Little is known about the complexity and plasticity of circulating tumor cell (CTC) biology in different compartments of the fluid microenvironment during tumor metastasis. Here we integrated phenomics, genomics, and targeted proteomics to characterize CTC phenotypic and genotypic heterogeneity in paired peripheral blood (PB) and bone marrow aspirate (BMA) from a metastatic prostate cancer patient following the rapid disease progression, using the High-Definition Single Cell Assay 3.0 (HDSCA3.0). Uniquely, we identified a subgroup of genetically clonal CTCs that acquired a mesenchymal-like state and its presence was significantly associated with one subclone that emerged along the clonal lineage. Higher CTC abundance and phenotypic diversity were observed in the BMA than PB and differences in genomic alterations were also identified between the two compartments demonstrating spatial heterogeneity. Single cell copy number profiling further detected clonal heterogeneity within clusters of CTCs (also known as microemboli or aggregates) as well as phenotypic variations by targeted proteomics. Overall, these results identify epithelial and mesenchymal CTCs in the clonal lineage of an aggressive prostate cancer case and also demonstrate a single cell multi-omic approach to deconvolute the heterogeneity and association of CTC phenotype and genotype in multi-medium liquid biopsies of metastatic prostate cancer.

Fig. 1. Patient demographic, pathology, and HDSCA3.0 workflow.

a Patient’s diagnosis, pathology, disease progression, treatment history, and liquid biopsy timepoint. b HDSCA3.0 workflow including immunofluorescence staining and imaging, rare cell detection, CTC classification, molecular profiling, and downstream analyses.

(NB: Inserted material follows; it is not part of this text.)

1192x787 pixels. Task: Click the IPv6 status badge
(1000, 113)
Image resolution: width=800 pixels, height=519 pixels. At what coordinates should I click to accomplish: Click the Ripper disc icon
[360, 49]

Fig. 2. CTC subtype and enumeration in the paired PB and BMA.

a Immunofluorescence images of CTCs from PB sample. Scale bar: 10 μm. b Immunofluorescence images of CTCs from BMA sample. Color coding: DAPI (blue); CK (red); VIM (white); CD45/CD31 (green). Scale bar: 10 μm. c Enumeration of CTC subtypes in each test of PB and BMA.

Fig. 3. Clonal lineage and its variation between PB and BMA.

a Complex heatmap of single cell copy number profiles from paired PB and BMA grouped by hierarchical clustering. The “c” in clade IDs means compressed profile due to normal cell contamination. Red, copy number gain; blue, copy number loss; white, copy number neutral. VIM + only refers to “VIM + only” rare cells. b Clonal lineage in PB and BMA combination and separate. The number in parenthesis is the number of cells analyzed.

Fig. 4. Association between genotype and phenotype.

a Association of genomic subclones with mesenchymal phenotype or platelet attachment in all CTCs or subpopulations. b Immunofluorescence images and single cell copy number profiles of representative heterogeneous CTC clusters in the BMA sample. Images order: composite, DAPI, CK, VIM, and CD45/CD31. The number is the sequencing cell ID.

Fig. 5. Targeted proteomics of CTC subtypes.

a Heatmap of proteomic expression in CTC subtypes, including AR-N terminal (AR_N), AR-C terminal (AR_C), PSMA, EpCAM, E-Cadherin, N-Cadherin, Vimentin (VIM), PCNA, and β-catenin. b Immunofluorescence and image mass cytometry images of representative CTC subtypes. c Comparisons of proteomic expressions among CTC subtypes. Center line of box: median; upper/lower hinges of box: 75% or 25% quartile; upper/lower whiskers of box: hinge ± 1.5*IQR (inter-quartile range). *p < 0.05, **p < 0.01, ***p < 0.001.